New York City's Bypass Surgery
One of the largest and most expensive construction projects under way in New York State can’t be seen, and never will be seen, but it is essential to New York City’s health, well being and continued growth.
Related Links: Schemata of the Delaware Aqueduct Bypass (PDF)
If it were happening in a hospital, it would be called by- pass surgery; but in this case, the life-giving fluid is water and the artery is a 2-1⁄2 mile section of the Delaware Aqueduct running deep beneath the Hudson River.
The two major construction portions of the $1.2-billion bypass operation are being managed by Schiavone Construction Co. with the larger second phase, now ramping up, being done by Kiewit-Shea Constructor, a joint venture of Kiewit Construction Co. and J.F. Shea Co.
The operation’s immense technical challenges add to the pressure on contractors to ensure that the quality and quantity of the city’s renowned water supply remains intact.
The Delaware Aqueduct supplies about 60% of the roughly 1 billion gallons of water that New Yorkers use every day and is the more recent of the two aqueducts that move water down from six reservoirs in the Catskill Mountains about 100 miles northwest of the city. Work on the older aqueduct, the Catskill, began in 1907 with the first drop of water delivered to the city in 1915. The Delaware was built between 1939 and 1944.

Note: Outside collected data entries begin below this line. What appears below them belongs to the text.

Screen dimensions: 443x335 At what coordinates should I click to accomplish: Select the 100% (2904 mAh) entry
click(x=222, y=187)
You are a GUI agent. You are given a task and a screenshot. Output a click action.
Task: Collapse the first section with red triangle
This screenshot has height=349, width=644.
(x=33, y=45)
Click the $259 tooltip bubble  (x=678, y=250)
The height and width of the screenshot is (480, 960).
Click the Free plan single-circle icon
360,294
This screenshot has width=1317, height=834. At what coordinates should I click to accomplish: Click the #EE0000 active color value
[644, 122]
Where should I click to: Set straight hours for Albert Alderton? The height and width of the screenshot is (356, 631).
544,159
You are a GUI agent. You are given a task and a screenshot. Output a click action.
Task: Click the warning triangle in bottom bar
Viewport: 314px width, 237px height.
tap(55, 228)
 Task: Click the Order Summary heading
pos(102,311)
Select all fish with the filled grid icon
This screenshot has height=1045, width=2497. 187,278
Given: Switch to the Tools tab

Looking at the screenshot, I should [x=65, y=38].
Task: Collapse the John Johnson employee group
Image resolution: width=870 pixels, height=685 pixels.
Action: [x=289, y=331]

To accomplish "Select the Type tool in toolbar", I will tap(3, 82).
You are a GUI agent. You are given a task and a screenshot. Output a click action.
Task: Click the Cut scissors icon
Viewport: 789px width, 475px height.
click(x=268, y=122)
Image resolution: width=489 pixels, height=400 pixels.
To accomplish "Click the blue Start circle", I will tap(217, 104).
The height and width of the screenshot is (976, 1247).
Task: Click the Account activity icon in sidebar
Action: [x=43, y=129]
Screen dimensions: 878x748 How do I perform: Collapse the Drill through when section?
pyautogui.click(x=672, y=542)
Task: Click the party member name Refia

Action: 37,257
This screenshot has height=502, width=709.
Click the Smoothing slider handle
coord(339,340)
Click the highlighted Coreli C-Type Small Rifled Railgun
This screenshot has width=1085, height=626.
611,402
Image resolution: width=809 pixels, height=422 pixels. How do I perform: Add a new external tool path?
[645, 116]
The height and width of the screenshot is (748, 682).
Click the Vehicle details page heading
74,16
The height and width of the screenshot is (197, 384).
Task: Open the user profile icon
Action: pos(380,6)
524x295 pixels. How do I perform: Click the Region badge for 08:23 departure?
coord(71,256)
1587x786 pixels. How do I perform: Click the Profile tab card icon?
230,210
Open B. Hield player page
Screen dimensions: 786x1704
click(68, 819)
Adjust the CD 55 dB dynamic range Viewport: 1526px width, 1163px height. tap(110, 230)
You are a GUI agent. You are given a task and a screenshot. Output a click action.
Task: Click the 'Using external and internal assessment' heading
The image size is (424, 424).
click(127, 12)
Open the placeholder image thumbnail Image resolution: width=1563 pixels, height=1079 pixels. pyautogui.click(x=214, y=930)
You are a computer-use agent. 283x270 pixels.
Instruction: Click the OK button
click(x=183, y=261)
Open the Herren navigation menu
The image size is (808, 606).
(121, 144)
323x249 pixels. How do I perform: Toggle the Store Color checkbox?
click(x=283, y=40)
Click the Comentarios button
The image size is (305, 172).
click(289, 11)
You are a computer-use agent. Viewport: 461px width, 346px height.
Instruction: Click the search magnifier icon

The Delaware Aqueduct’s younger age means that it was able to use more modern drill-and-blast technology to create a tunnel that runs 85 miles from the Catskills under the Hudson River and then south through Putnam and Westchester counties before emptying into the Kensico Reservoir and into the Hillview Reservoir in Yonkers on the border with New York City.
The city has been monitoring leakage from the Delaware Aqueduct since the early 1990s. Residents in and around Wawarsing in the vicinity of the western end of the aqueduct complained of flooding basements, but it was difficult to make a direct connection to a leaking water tunnel.
Then in 1990 a utility worker for Central Hudson Gas & Electric noticed water bubbling up in a marshy area in Roseton on the western edge of the Hudson River during low tide. He knew that the aqueduct crossed under the river at that point and called the New York Dept. of Environmental Protection, the agency responsible for the city’s water supply.
At the time, DEP added copper sulfate to control algae growth in the water. When tests for trace amounts of the compound came back positive, the agency began to monitor the area and quickly learned that the most of the leak- age was coming from that section of the aqueduct.
Overall, between 15 million and 30 million gallons of water leaks from the aqueduct every day. On an average day the loss is at the low or middle end of that range, but it is still a lot of water.